Saving his own ass or trying to keep his friend from being killed. The decision was an easy one for Bill Singer. Not even a choice really. Just another instinct; a natural result of all he’d learned and experienced.
He ran toward Tower 3.
Access to the outer perimeter of the yard and the guard towers was made possible via a barred gate in the old stone wall. The problem was that the gate was actually more modern than its surroundings, and it had no locks or keys.

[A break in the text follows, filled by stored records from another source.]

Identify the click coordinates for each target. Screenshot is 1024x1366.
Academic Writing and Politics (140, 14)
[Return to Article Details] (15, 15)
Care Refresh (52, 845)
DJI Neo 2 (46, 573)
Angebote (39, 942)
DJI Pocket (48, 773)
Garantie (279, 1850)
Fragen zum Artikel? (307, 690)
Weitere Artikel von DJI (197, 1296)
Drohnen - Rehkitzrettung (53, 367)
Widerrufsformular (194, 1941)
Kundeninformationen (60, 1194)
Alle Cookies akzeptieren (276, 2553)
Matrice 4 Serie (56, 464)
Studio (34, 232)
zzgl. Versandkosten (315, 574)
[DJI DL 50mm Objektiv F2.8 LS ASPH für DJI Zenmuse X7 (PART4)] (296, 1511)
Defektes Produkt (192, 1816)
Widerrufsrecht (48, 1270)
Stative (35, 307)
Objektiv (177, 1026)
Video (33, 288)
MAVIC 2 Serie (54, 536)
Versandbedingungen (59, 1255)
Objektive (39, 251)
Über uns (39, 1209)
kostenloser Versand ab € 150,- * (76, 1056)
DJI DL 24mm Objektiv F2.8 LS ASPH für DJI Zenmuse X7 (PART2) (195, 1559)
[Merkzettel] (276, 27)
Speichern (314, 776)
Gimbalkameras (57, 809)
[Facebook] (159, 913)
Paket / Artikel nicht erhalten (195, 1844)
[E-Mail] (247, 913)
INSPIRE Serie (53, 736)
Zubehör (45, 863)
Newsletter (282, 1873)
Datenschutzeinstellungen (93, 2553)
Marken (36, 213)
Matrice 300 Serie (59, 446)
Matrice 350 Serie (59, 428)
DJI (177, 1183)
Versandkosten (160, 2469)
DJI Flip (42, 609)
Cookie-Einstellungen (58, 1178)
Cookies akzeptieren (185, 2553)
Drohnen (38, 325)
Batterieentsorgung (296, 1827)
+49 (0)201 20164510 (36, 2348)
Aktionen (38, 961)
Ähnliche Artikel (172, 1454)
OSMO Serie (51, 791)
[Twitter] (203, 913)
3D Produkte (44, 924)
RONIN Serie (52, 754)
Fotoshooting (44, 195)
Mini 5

It could only be opened by one of the watchers—the name the guards had bestowed on the computer techs who constantly monitored the prison’s thousands of cameras through some kind of special software. Amid the chaos of the yard, among the disorder of one hundred men running for their lives, one of those watchers would have to notice him and buzz him through the gate.
It was a long shot. Not to mention that he had to put himself squarely in Ray’s crosshairs—if that really was Ray up there—just to reach the gate.
The Ray he knew would never fire on him. But the Ray he knew would never fire on anyone. If it really was Ray, then it wasn’t the Ray he knew, and he had no way of anticipating the actions of this robot that had taken Ray’s place, this creature that seemed to walk in Ray’s skin.
Bill wasn’t really surprised to see a pair of the other guards having the same idea. A pair of energetic thirty-something guards who Bill knew as Trent and Stuart were already pounding their fists on the shiny aluminum gate and shouting up at one of the prison’s legion of cameras.